Financial Printing–Riding Out The Stocks

Financial printing experiences its highs and lows as does the stock market. A bullish stock market makes for a bullish financial printing climate. For 1999, fingers are crossed the bulls will be running.


In 1997, the financial printing market was considered by some financial printers to be the hottest bull market in the history of mankind. Some financial printers dubbed 1997 the finest year ever for financial printing, with mergers and acquisitions in abundance and mutual funds robust.

Life was good.

Then came 1998—a year in which the bears took over and the stock market treated financial printers with a touch less kindness.

Top 10 Financial Printers
  Company Segment
Total Sales
1 R.R. Donnelley & Sons
$485.00 $4,850.00
2 Bowne & Co.
New York
$372.66 $716.65
3 Merrill Corp.
St. Paul, MN
$184.00 $460.00
4 Cadmus Communications
Richmond, VA
$55.13 $393.80
5 Daniels Printing
Everett, MA
$39.60 $66.00
6 Northstar Computer Forms
Brooklyn Park, MN
$32.40 $46.28
7 Cunningham Graphics Int’l
Jersey City, NJ
$24.00(E) $53.58(E)
7 Applied Printing Technologies
Moonachie, NJ
$24.00 $100.00
9 Packquisition Corp.
$19.00 $38.00
9 Scott Printing
New Providence, NJ
$19.00 $38.00

Joseph Weiss, CEO and president at Philadelphia-based Packquisition Corp., puts it this way, plain and simple: “What financial printing market in 1998? It died!”

“1998 saw a dramatic downturn of the transactional printing business, so much so that it caused us to look hard at making some labor cuts and tightening our entire financial printing effort,” Weiss says. “We had to work tighter, work closer and work harder to ride out the ups and downs of the stock market this year.”
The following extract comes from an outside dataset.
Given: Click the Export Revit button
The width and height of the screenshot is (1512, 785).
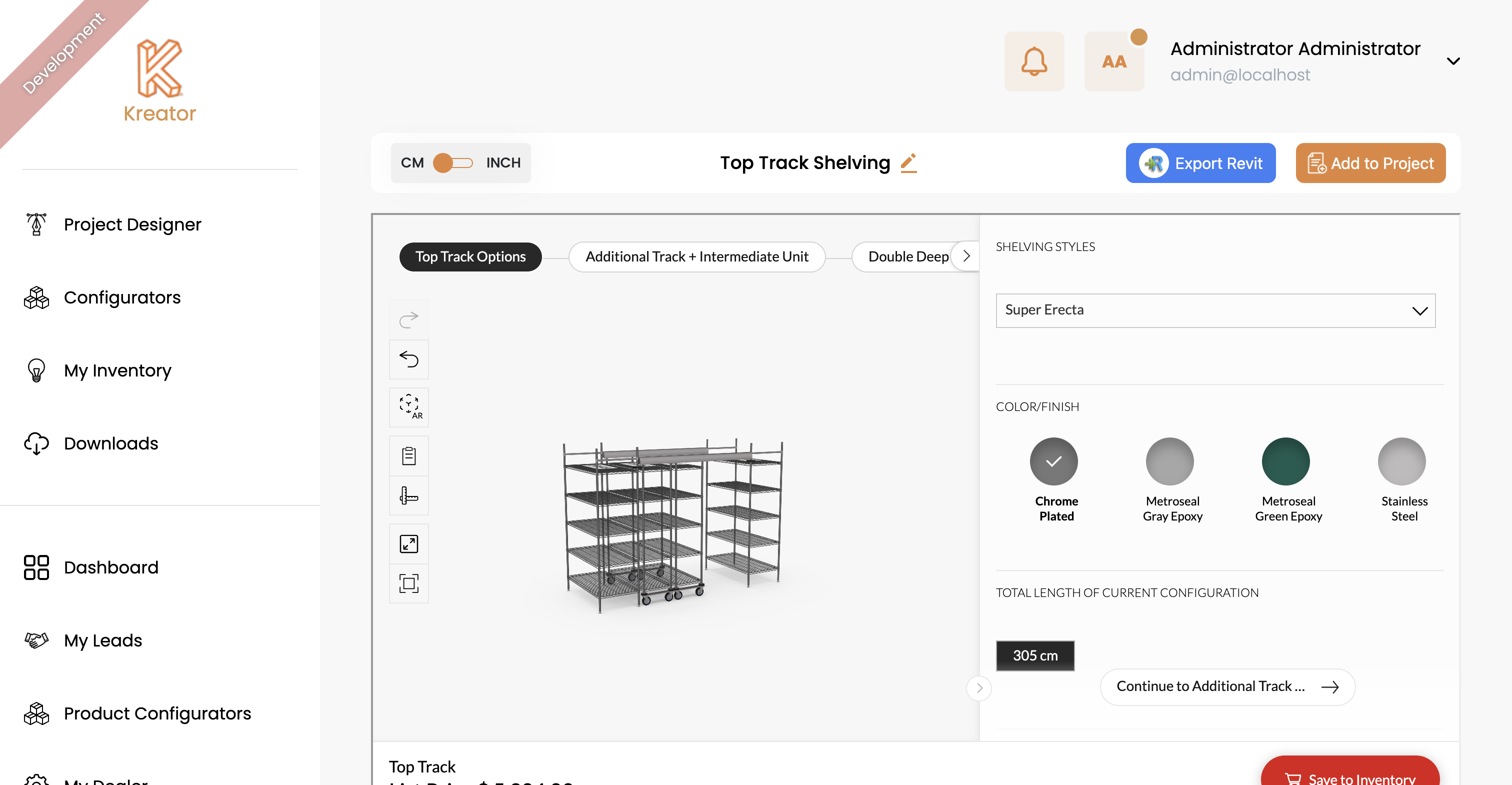Looking at the screenshot, I should [x=1200, y=163].
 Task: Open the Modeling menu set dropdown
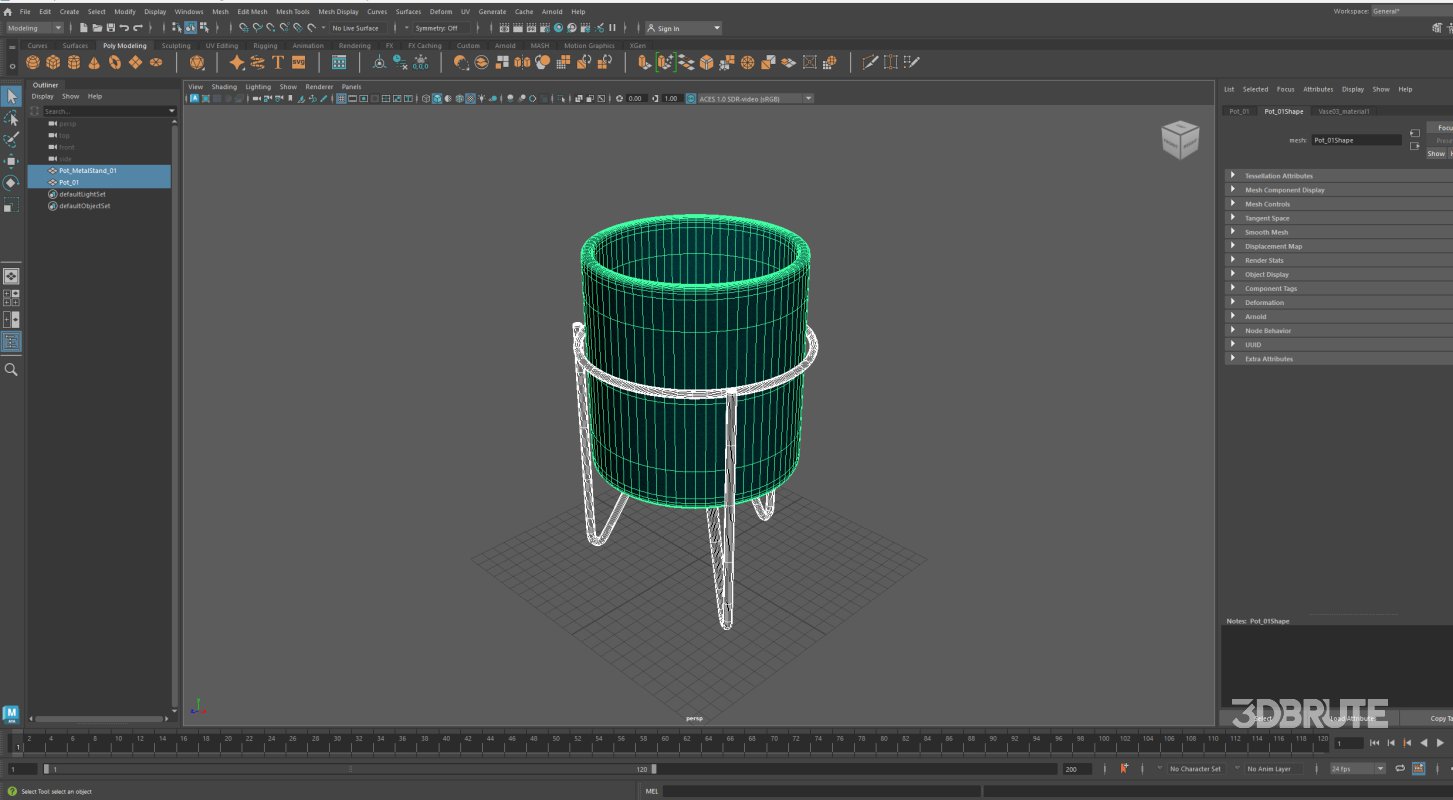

Still, reporting that a strong share of Packquisition’s financial printing power is bond work done for the City of Philadelphia, Weiss remains optimistic for the coming year.

“I’ve been through this kind of market several times before,” he states. “If the stock market maintains itself moving into Q1 1999, and the Federal Reserve is aggressive, we may see a shorter cycle of the dry spell in financial printing. But, if we have a bear market, the cycle will be a little longer—it always comes back.”